▸ **EXERCISE MATERIAL**:

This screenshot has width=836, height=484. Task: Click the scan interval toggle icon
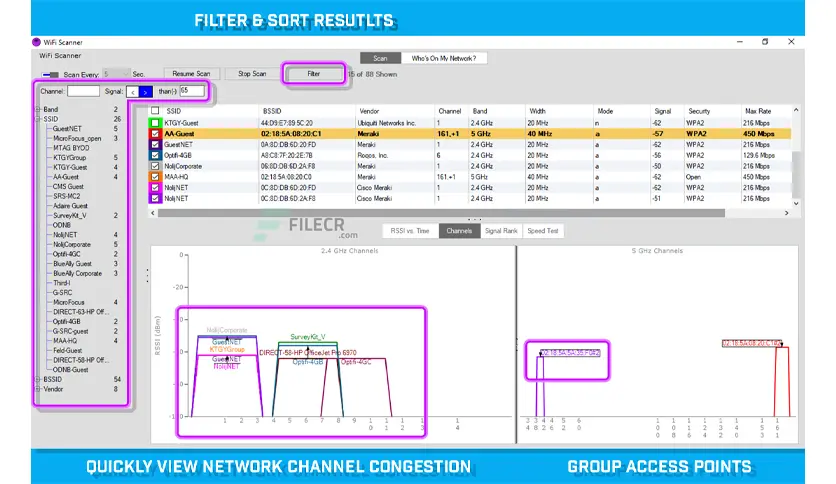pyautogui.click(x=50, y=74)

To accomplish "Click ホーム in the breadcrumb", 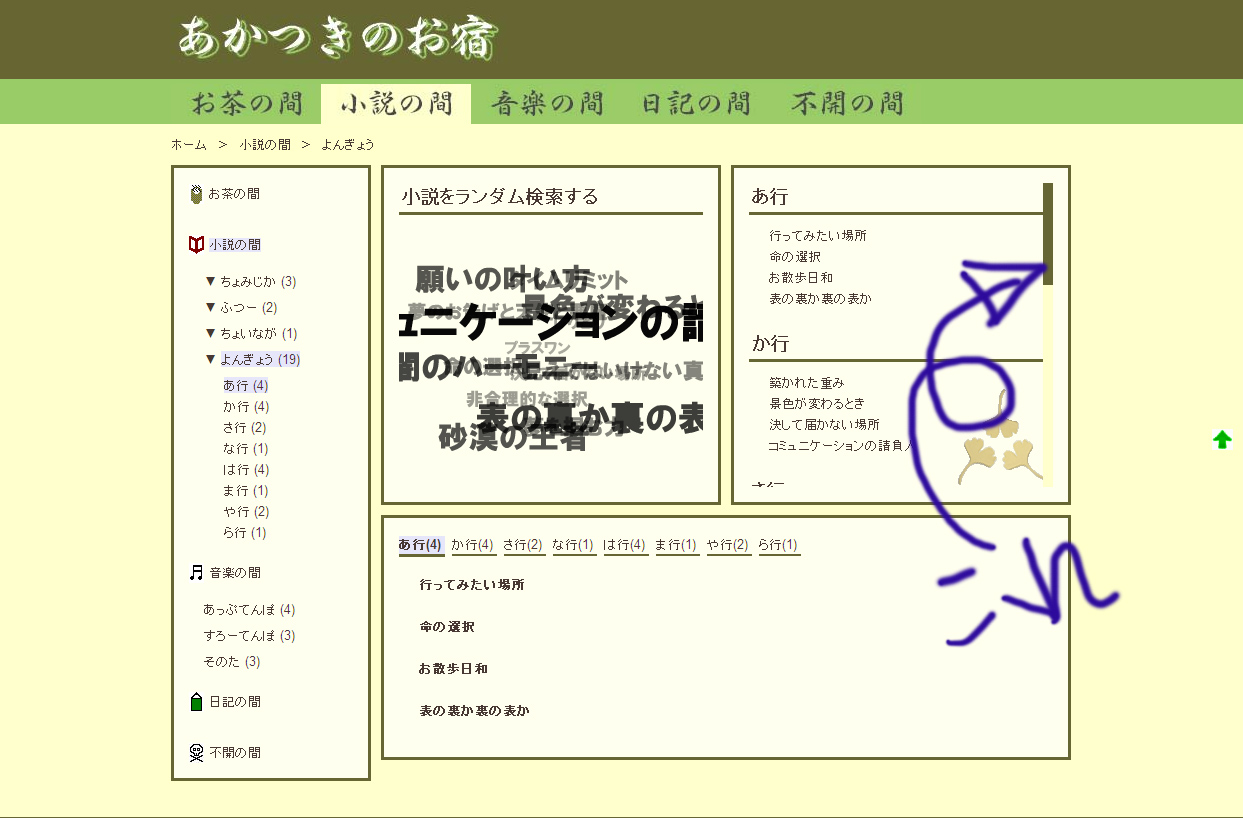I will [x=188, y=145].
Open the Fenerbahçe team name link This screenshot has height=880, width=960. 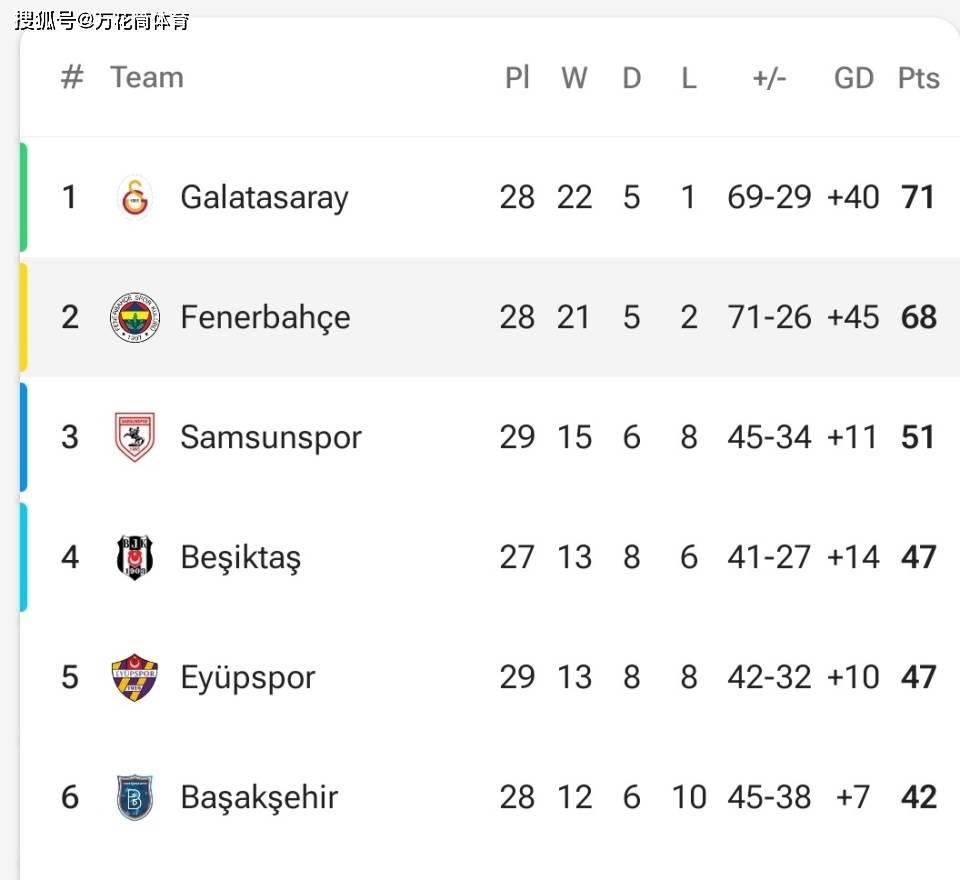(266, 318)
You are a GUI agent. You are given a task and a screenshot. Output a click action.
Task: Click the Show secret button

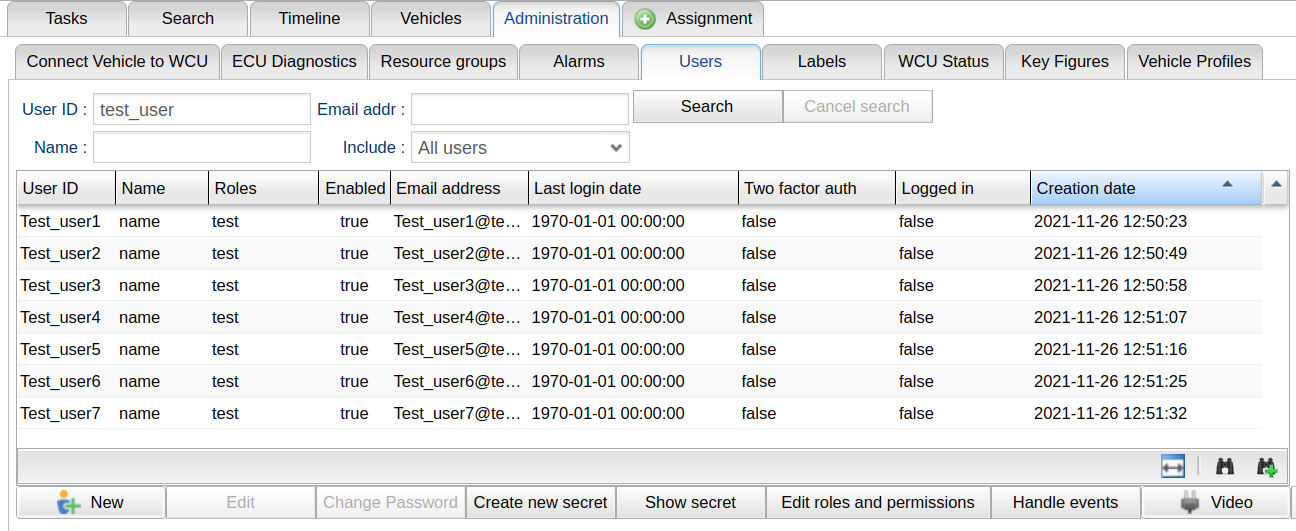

--

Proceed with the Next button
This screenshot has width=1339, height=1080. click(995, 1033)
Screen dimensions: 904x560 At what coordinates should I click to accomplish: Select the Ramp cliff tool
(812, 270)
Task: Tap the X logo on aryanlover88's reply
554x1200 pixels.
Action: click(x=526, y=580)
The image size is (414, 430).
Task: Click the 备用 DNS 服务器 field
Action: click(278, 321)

▸ **AIM OF THE EXERCISE**:
Beginning with the line above that contains "You are a GUI", copy each line exactly up to and including the line that contains "Task: Click the Show secret button", and go no further.

▸ **SOLUTION FOR THIS PROBLEM**:
You are a GUI agent. You are given a task and a screenshot. Output a click action.
Task: Click the Show secret button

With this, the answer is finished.